§ **Task to complete**
Restate word for word the opening line of the data below and every line after it until the line with "Switch to Videos Library Loom tab", that line too, but not the pictures.

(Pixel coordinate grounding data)
- Opening Delimiter -
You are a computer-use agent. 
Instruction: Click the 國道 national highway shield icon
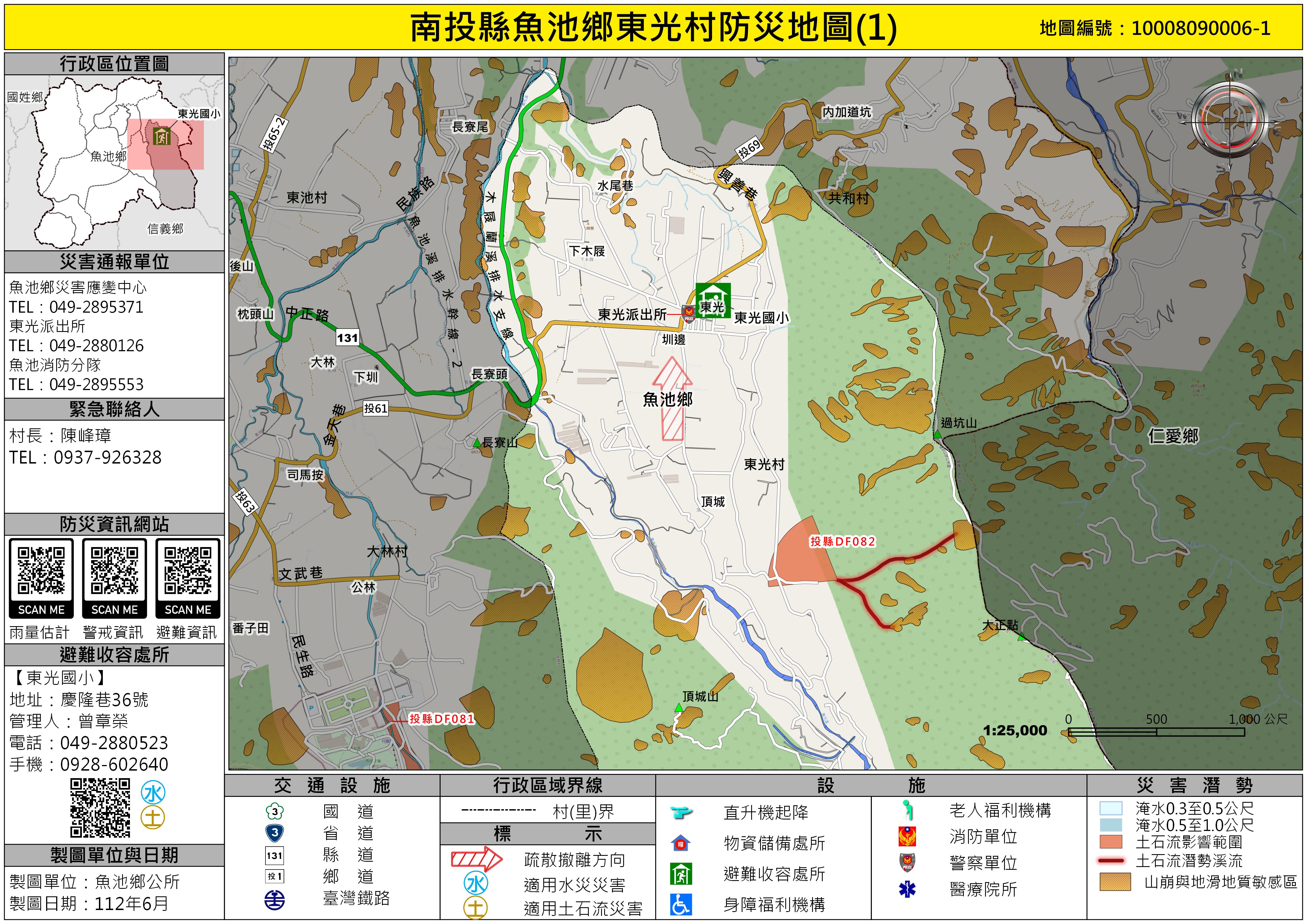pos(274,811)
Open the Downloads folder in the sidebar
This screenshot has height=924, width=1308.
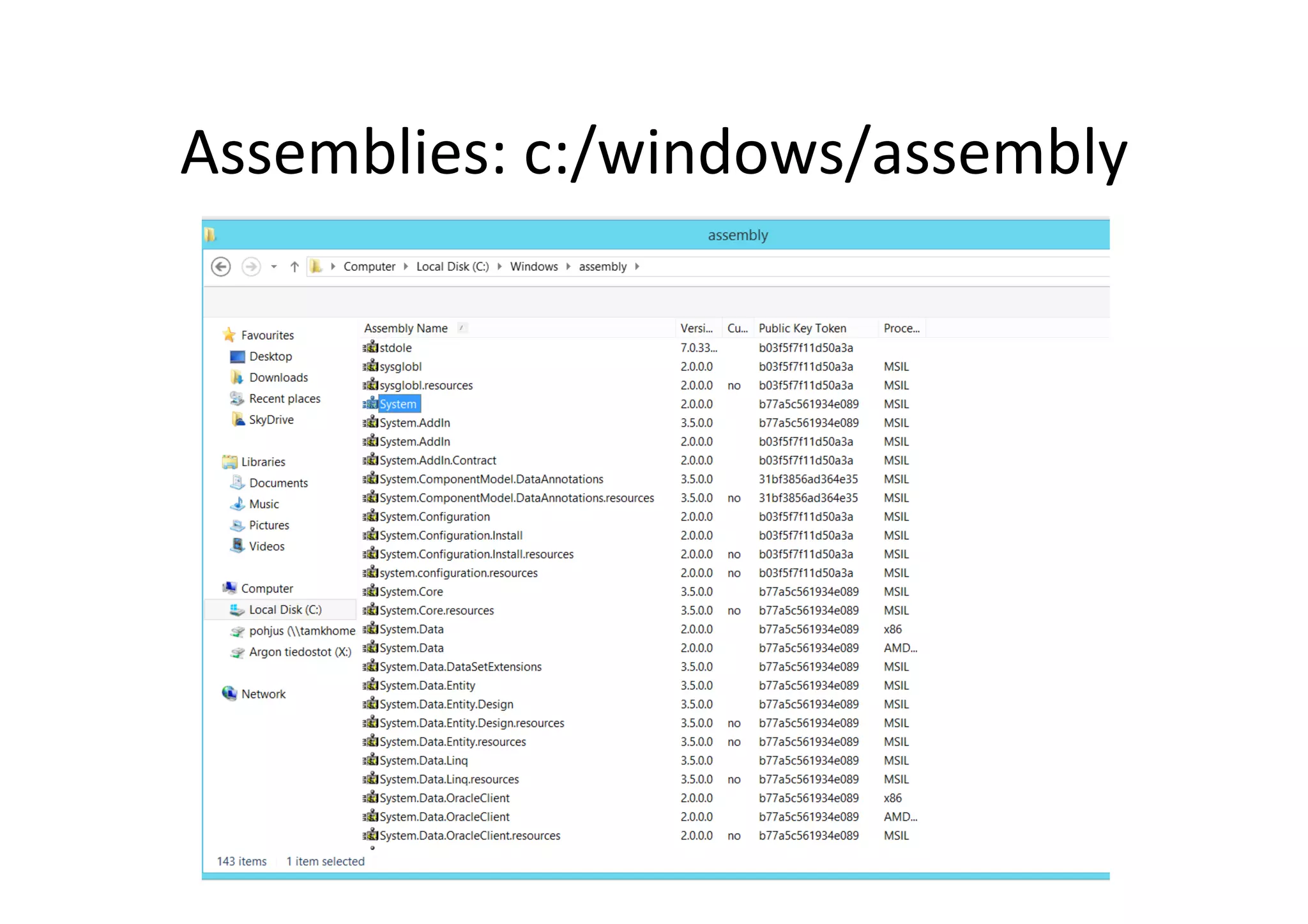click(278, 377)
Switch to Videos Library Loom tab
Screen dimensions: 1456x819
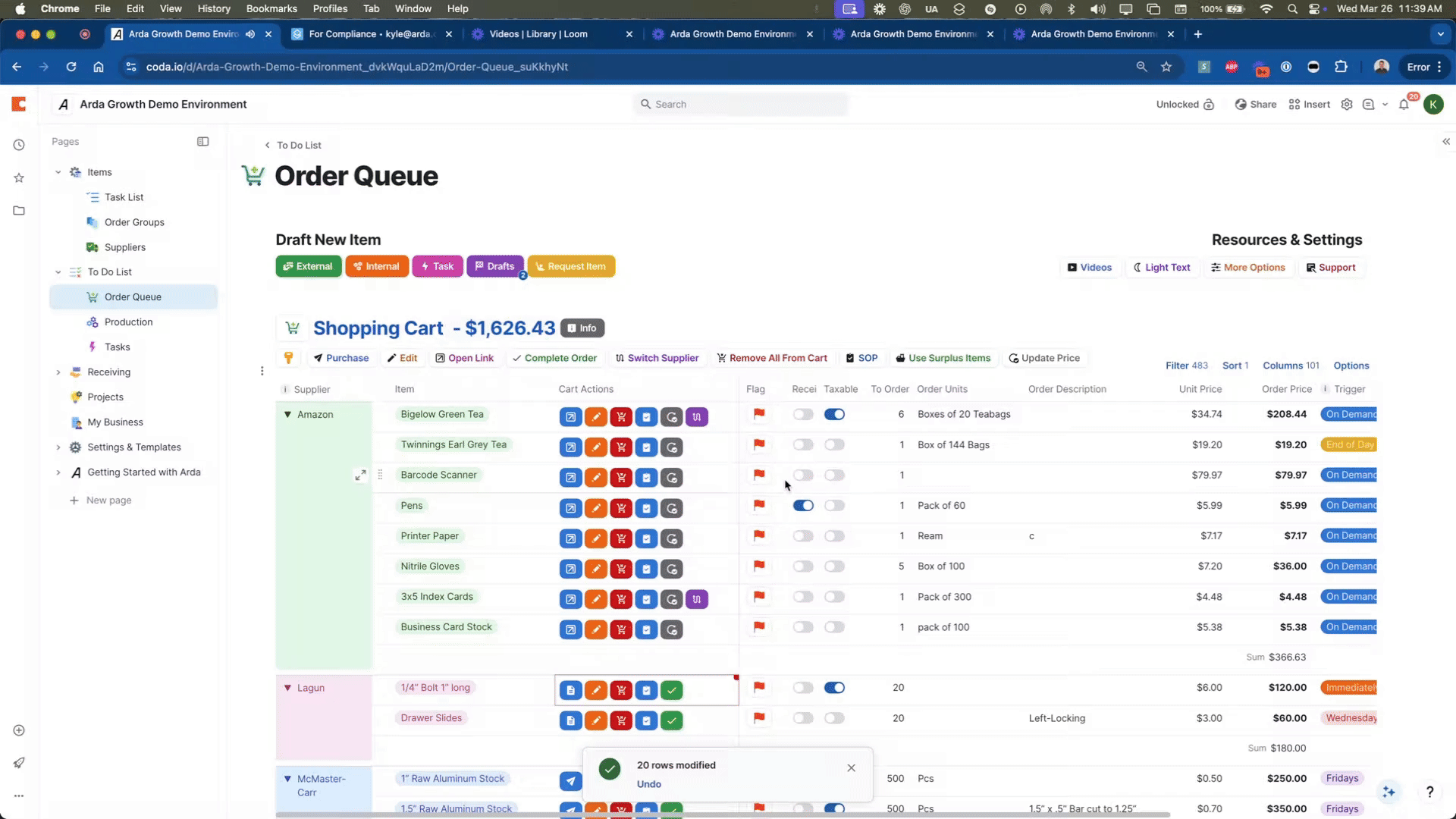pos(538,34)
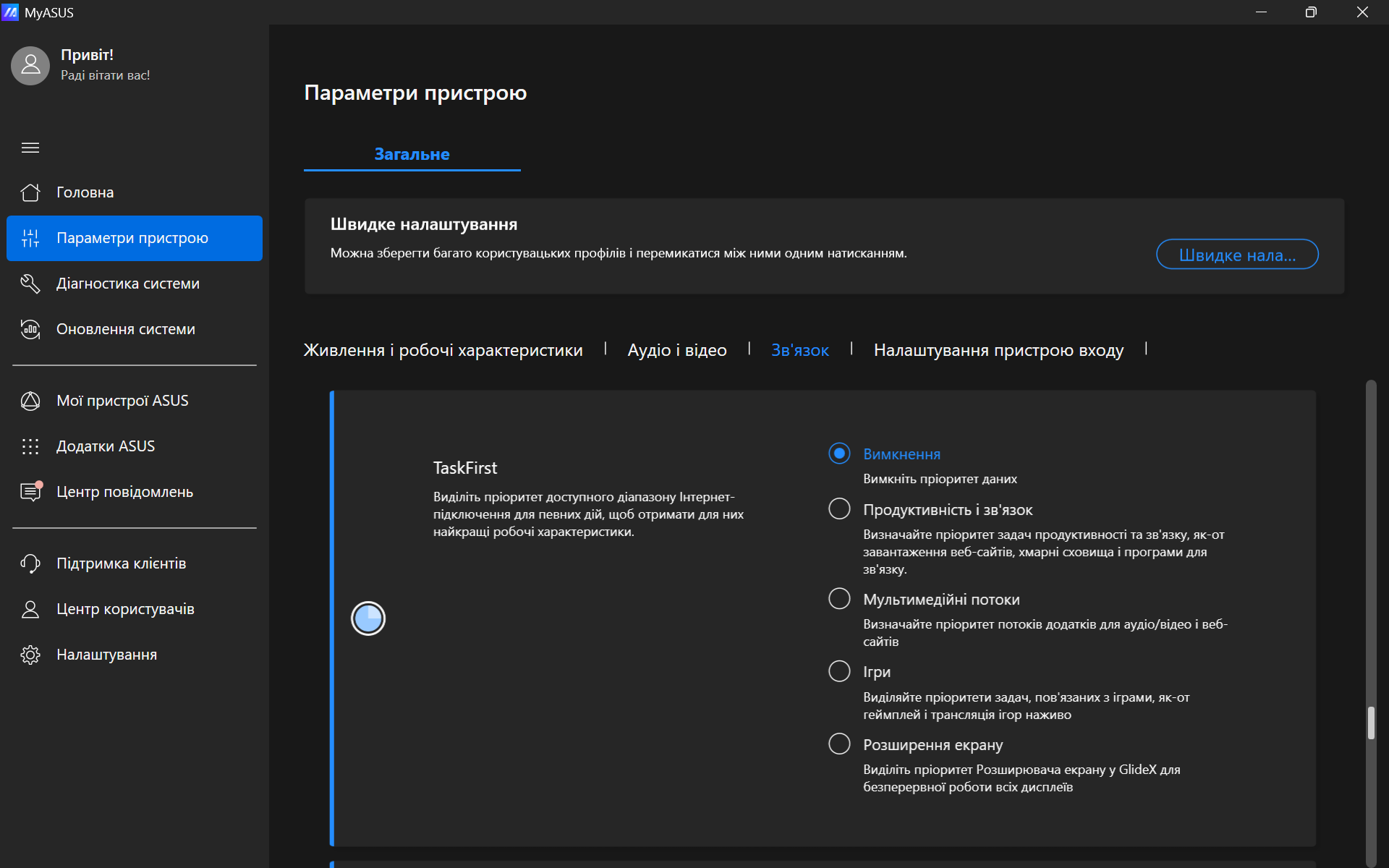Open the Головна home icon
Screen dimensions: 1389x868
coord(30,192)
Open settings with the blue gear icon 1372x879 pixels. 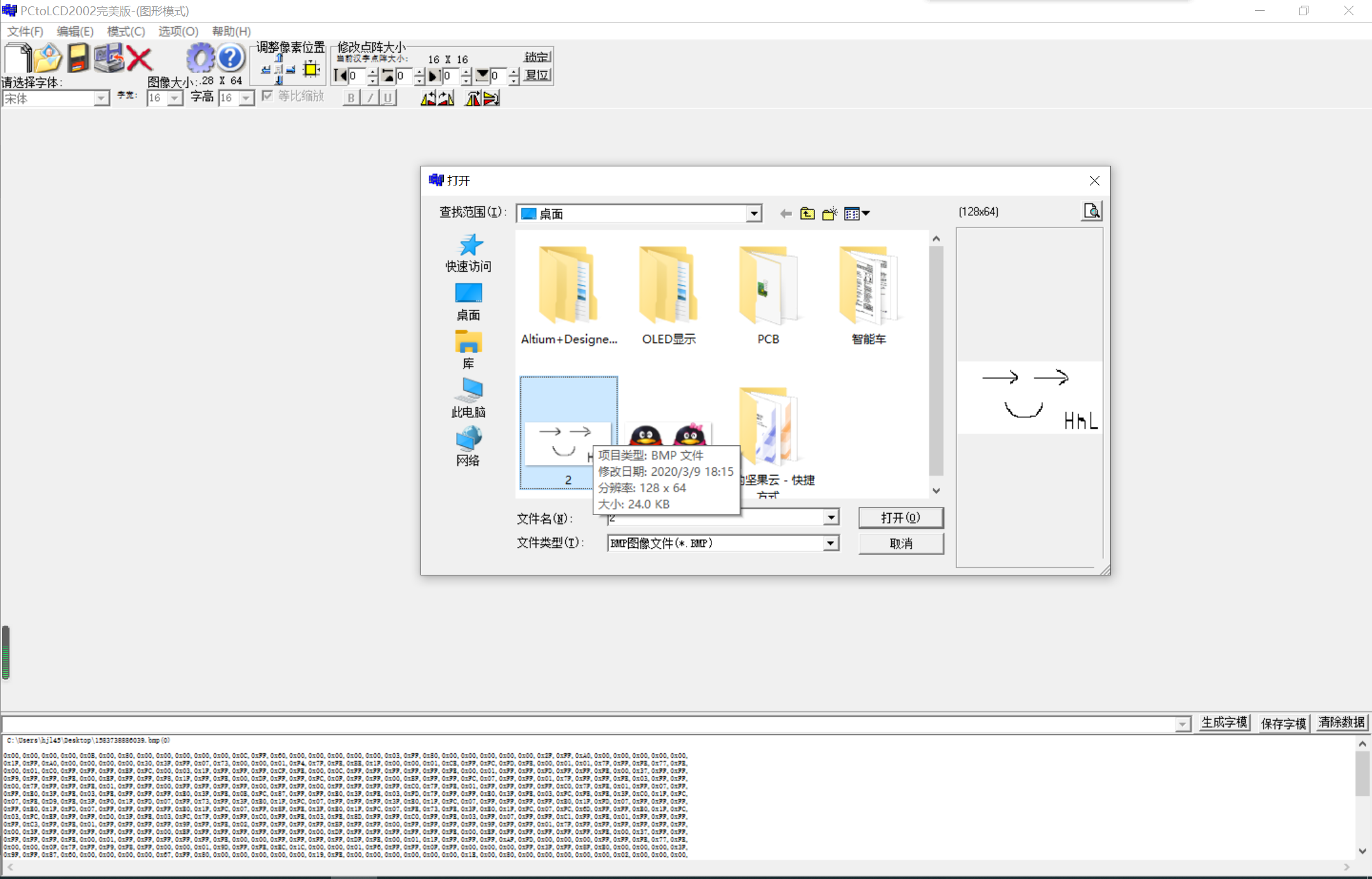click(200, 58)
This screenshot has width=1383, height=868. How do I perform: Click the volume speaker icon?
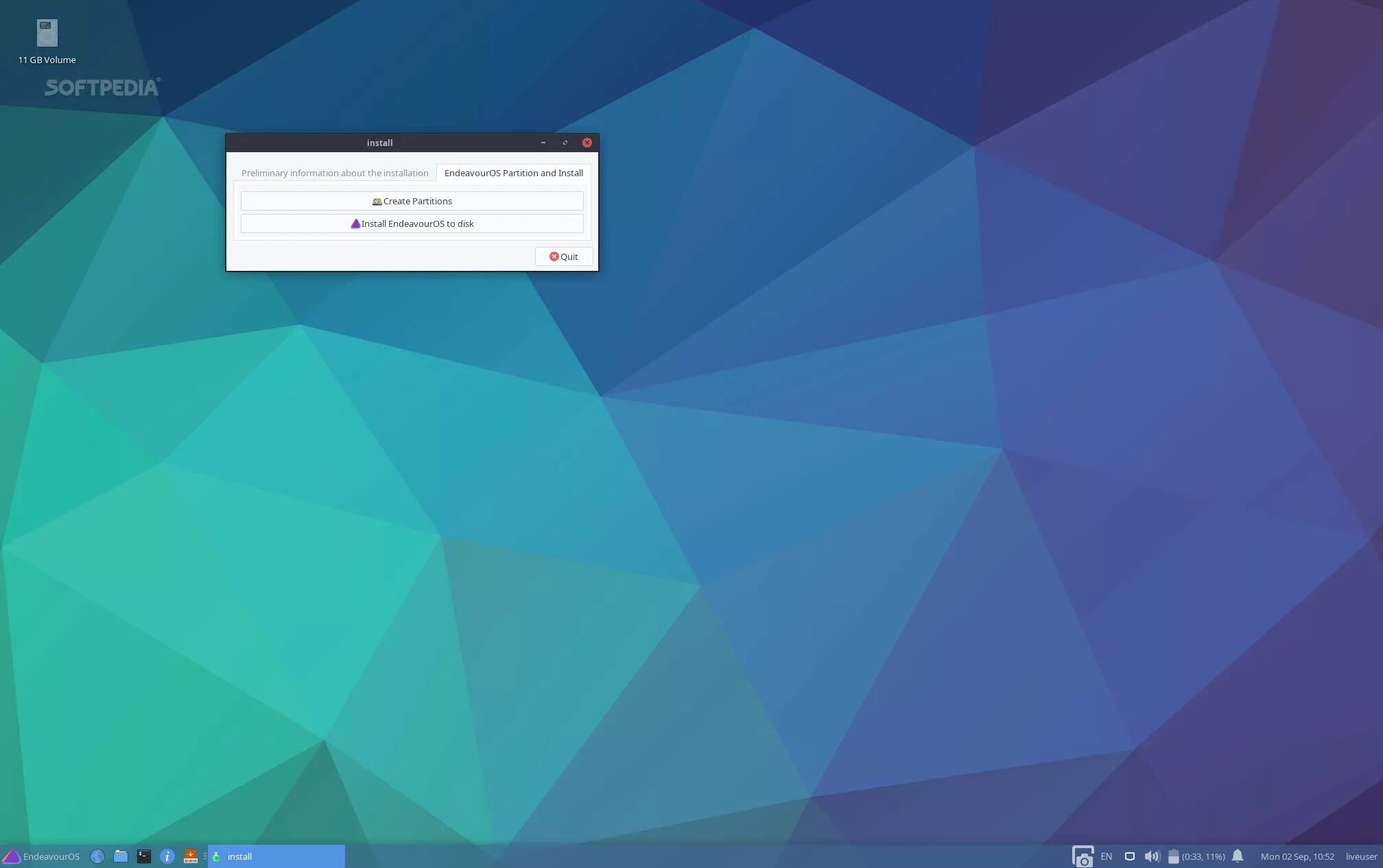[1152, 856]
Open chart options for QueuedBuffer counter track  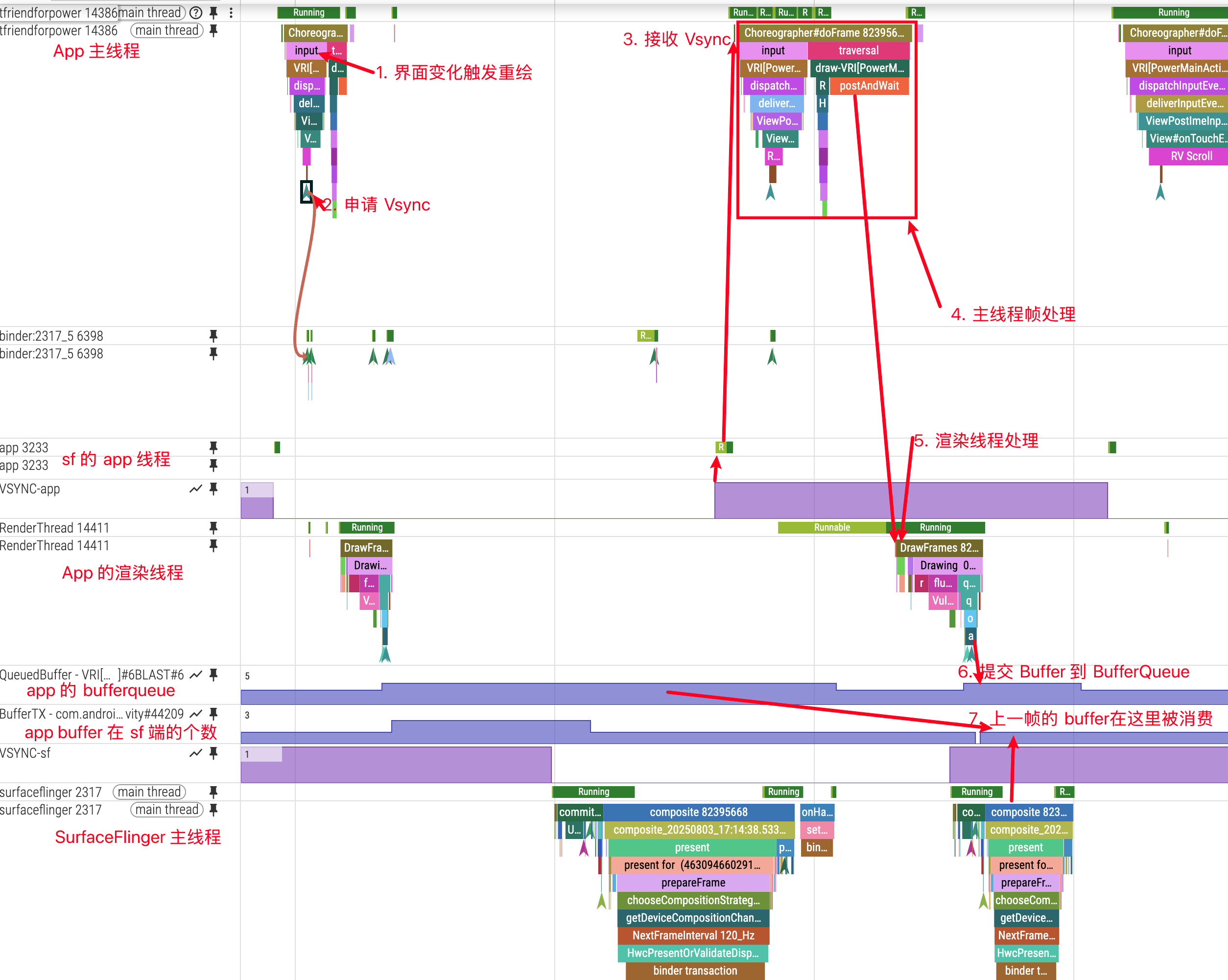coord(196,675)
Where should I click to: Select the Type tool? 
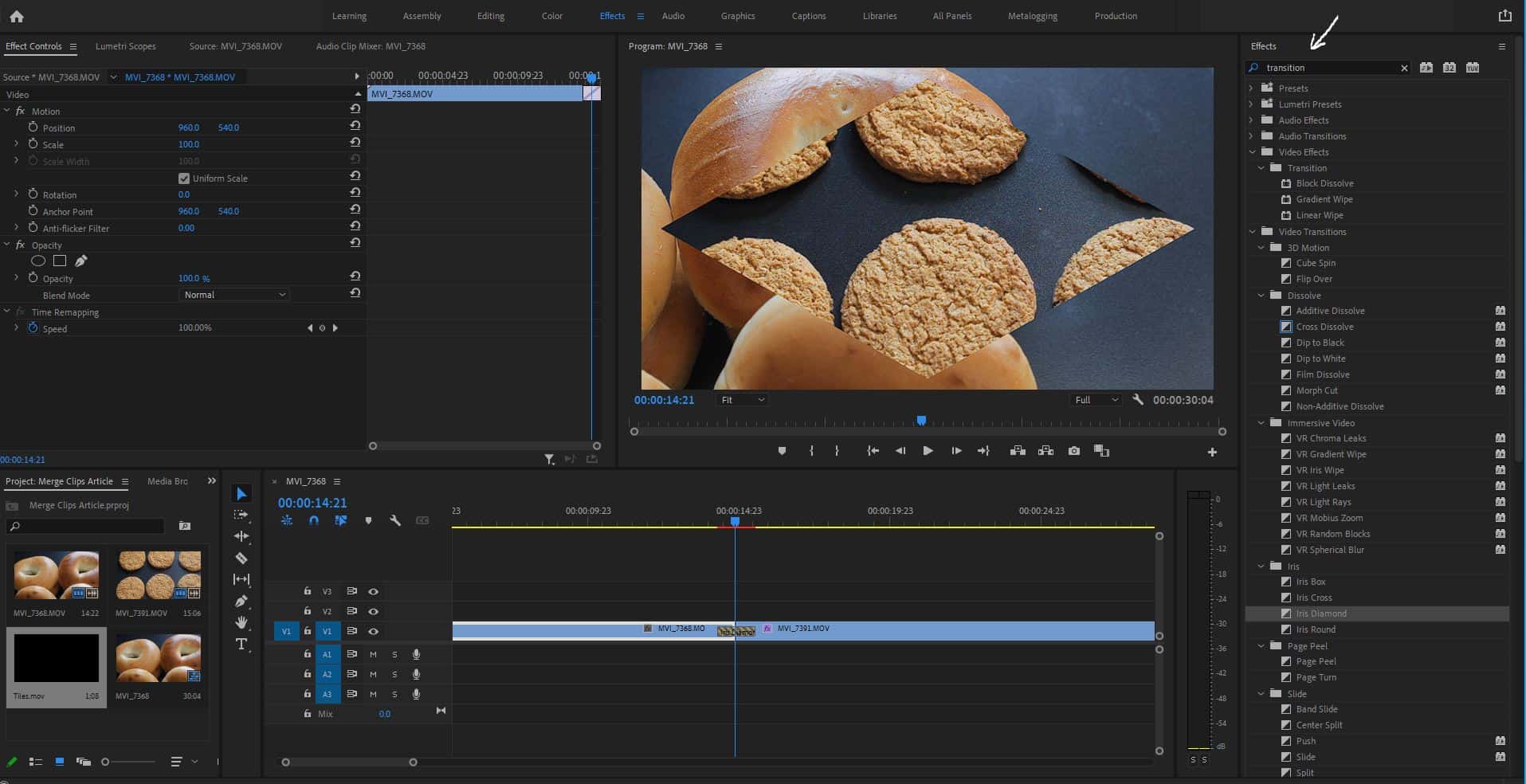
- Closing Delimiter -
§ **Response to this exercise**
You are a computer-use agent. 
Instruction: Click the 國道 national highway shield icon
pos(274,811)
Open the Downloads folder in the sidebar
This screenshot has height=924, width=1308.
click(278, 377)
Switch to Videos Library Loom tab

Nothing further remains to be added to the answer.